Use of de-identified data questioned

James Riley
Editorial Director

More significant data breaches are “inevitable” until Australian governments engage in an open discussion about the use of de-identified personal data, according to the University of Melbourne’s Dr Chris Culnane.

Dr Culnane, along with colleagues Professor Vanessa Teague and Professor Ben Rubenstein, recently revealed that data released by the Victorian government from 15 million myki public transport cards could easily be re-identified, potentially allowing for an individuals’ movements over the last four years to be tracked.

Using the dataset the researchers quickly found themselves able to trace their public transport movements. They were also able to find people they had travelled within the dataset, and find a state politician in the dataset by simply matching his tweets with the touch-on and touch-off data.

Vic Privacy team: Rachel Dixon, Sven Bluemmel and Joanne Kummrow

“Ordinary travellers are very easily and confidently identifiable from the published Myki data,” the report said.

“It takes about three points with dates to identify a complete stranger, but only one with an exact time to identify someone who traveled with you. This then allows the retrieval of all their travel records for months or years.”

The Office of the Victorian Information Commissioner (OVIC) also conducted an inquiry into the data dump by Public Transport Victoria (PTV) and found that the department breached privacy laws, with a compliance notice issued.

“Your public transport history can contain a wealth of information about your private life. It reveals your patterns of movement or behaviour, where you go and who you associate with. This is information that I believe Victorians expect to be well-protected,” Victorian Information Commissioner Sven Bluemmel said.

The state government has denied any wrongdoing, and says that data released is not personal information, and therefore doesn’t constitute a data breach.

The latest research demonstrates the dangers of sharing and releasing de-identified data and assuming this information is safe and secure, Dr Culnane said.

He says this should lead to a wider debate about this practice, especially with the imminent launch of the Consumer Data Right (CDR) and ongoing issues surrounding My Health Record.

“Longitudinal detailed data really can’t be de-identified. There’s far too much information on each individual. The problem is there’s a lot of information being exchanged on the basis that it’s de-identified, but that’s a classification of convenience to transfer the data,” Dr Culnane told

“There’s a lot of pressure to maintain this fallacy that it works. We really need to learn the lesson that this as a process doesn’t work and we can’t rely on it to protect us.”
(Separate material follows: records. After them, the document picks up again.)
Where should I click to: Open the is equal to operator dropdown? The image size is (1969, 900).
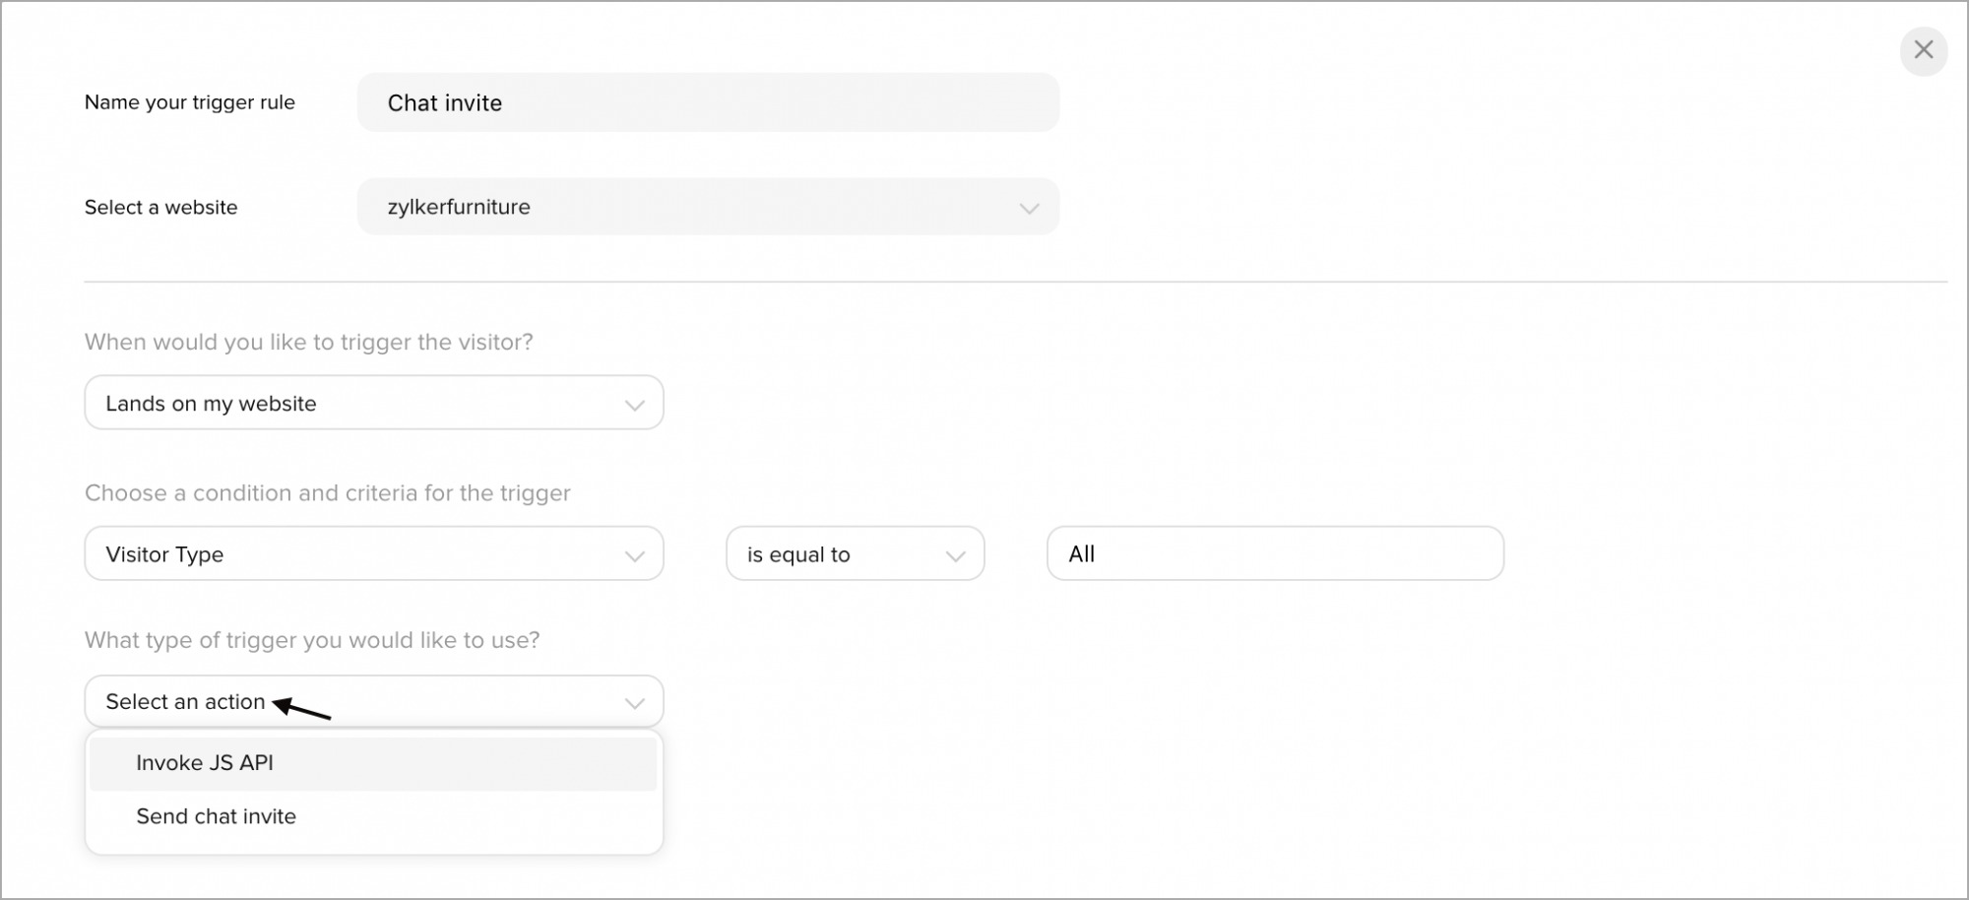(x=854, y=553)
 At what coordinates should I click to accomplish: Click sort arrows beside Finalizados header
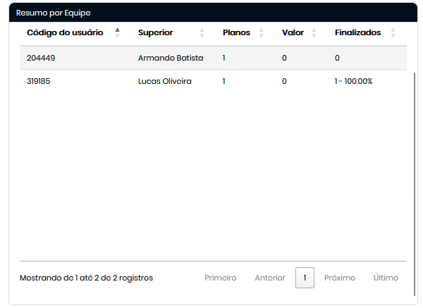click(x=393, y=32)
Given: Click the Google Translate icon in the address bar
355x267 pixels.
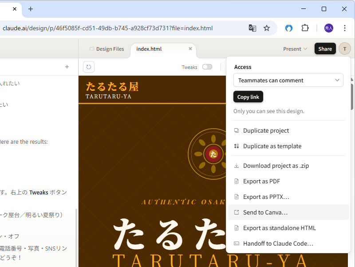Looking at the screenshot, I should (x=252, y=28).
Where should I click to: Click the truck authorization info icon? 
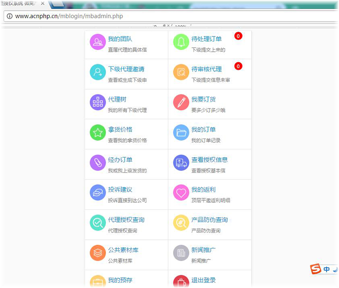[181, 162]
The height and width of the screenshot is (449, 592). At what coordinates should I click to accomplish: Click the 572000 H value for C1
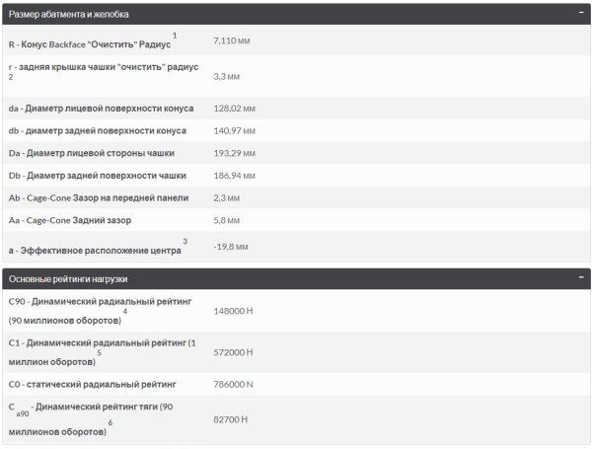(x=234, y=351)
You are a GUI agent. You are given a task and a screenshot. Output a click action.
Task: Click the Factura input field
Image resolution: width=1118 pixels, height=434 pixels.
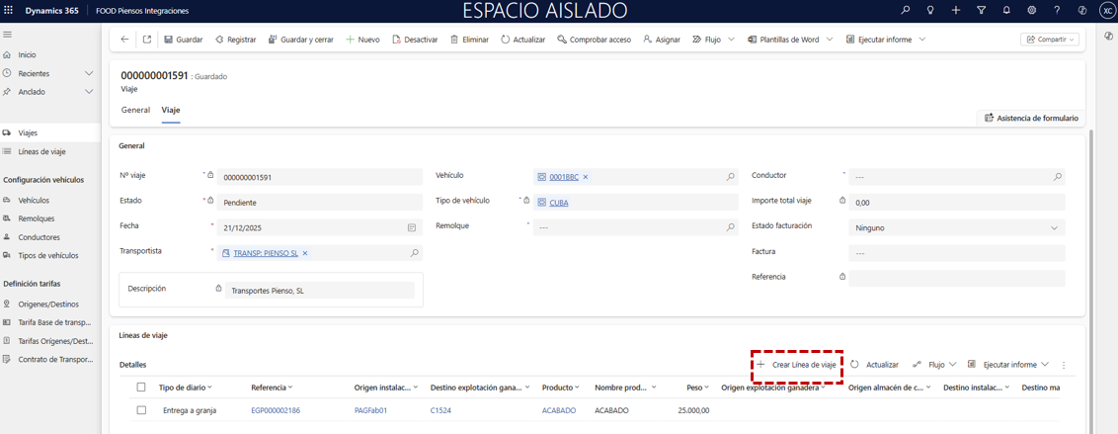(x=956, y=253)
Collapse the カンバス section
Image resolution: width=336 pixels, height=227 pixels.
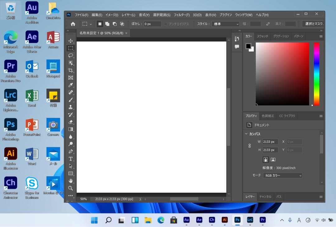[x=246, y=134]
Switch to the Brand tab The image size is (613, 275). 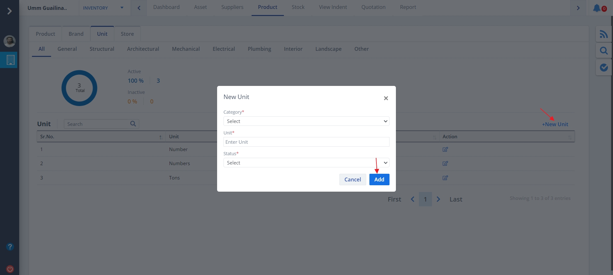[x=76, y=34]
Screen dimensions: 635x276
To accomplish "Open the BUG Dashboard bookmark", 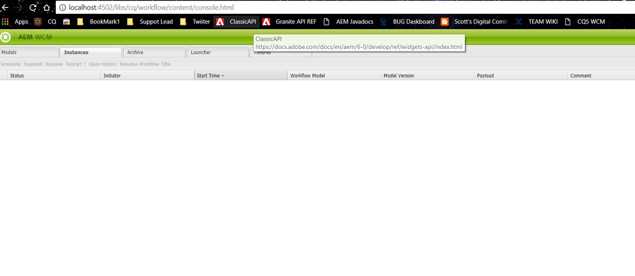I will point(407,22).
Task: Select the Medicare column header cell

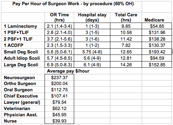Action: tap(157, 17)
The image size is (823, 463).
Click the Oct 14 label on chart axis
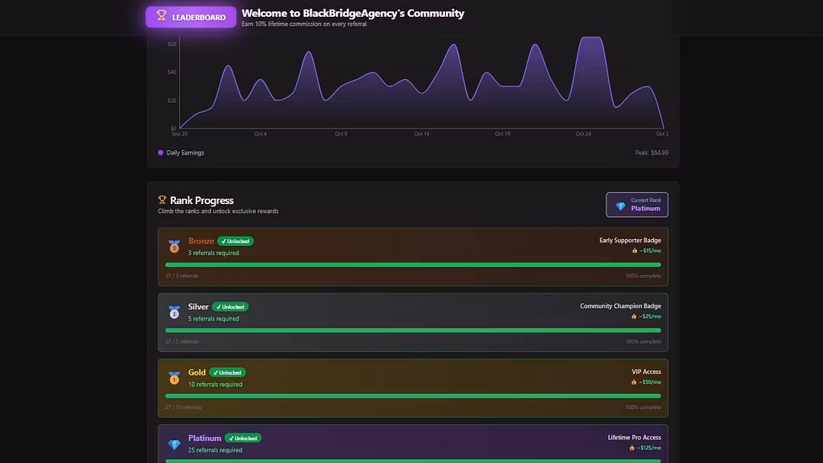[421, 134]
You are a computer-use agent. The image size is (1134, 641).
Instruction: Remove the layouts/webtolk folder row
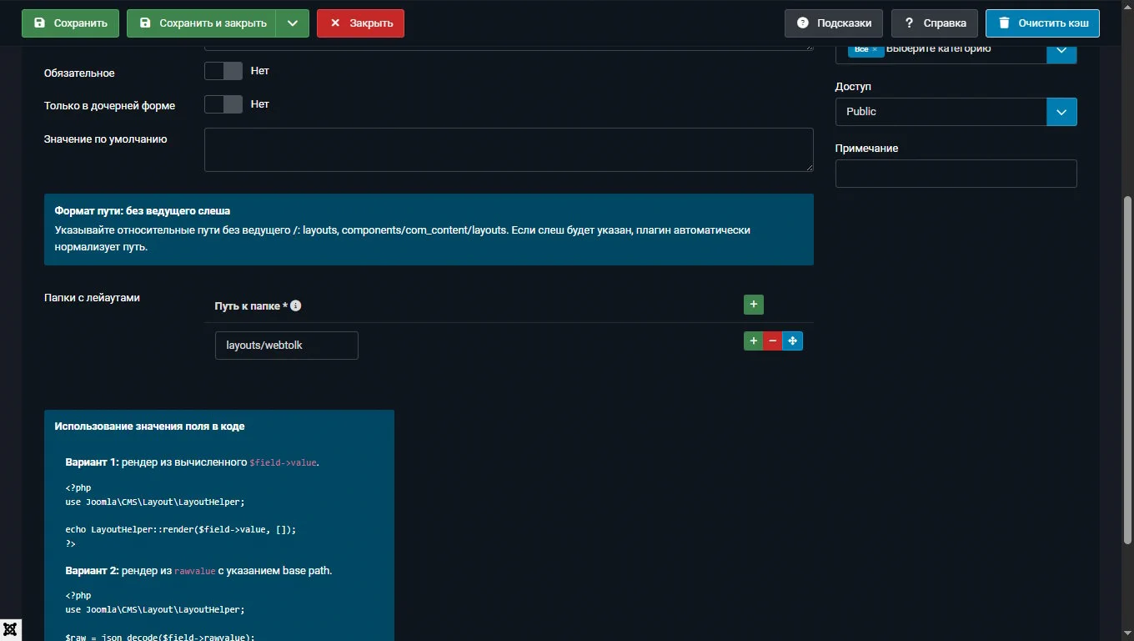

Instead of arguing over semantics and denying wrongdoing, governments need to have an open discussion with the general public over the sharing of their data, Dr Culnane said.

“This isn’t the first time the data has been re-identified. It’s a problem that keeps on happening, and part of that problem is there isn’t an open and transparent discussion when it goes wrong,” he said.

“The fact that it happened is concerning and the fact that we’re now in a situation with denials about whether this is personal information clouds the lessons that can be learned from this.”

The public release of de-identified data, such as the PTV data dump, is also just the “most visible part of a much larger problem”, with similar data being shared behind closed doors by governments outside of the jurisdiction of privacy acts.

“A more serious problem is re-identifiable datasets that have been shared without the affected people ever finding out. This makes it impossible for them to protect themselves or to make fully-informed decisions about further sharing,” the researchers said.

The federal government is also using the de-identification of data to justify its release through schemes such as the CDR and My Health Record, Dr Culnane said.

“We need to start having a conversation about de-identification. It still purveys a lot of the regulation that we have in Australia, and even makes an appearance in the CDR legislation,” he said.

“We need to start having this conversation openly about this not working and figure out where we go from here to enable the data economy in a way that protects the individual.”

Under the recently passed CDR legislation, consumers will be given the option to have their data deleted or de-identified once it is no longer needed.

“That never should have been introduced – it should have been left off. You can still do data sharing but you should have to get consent of the person – we need to move into a world in which we are asking those consent questions and evaluating whether consent is being obtained,” Dr Culnane said.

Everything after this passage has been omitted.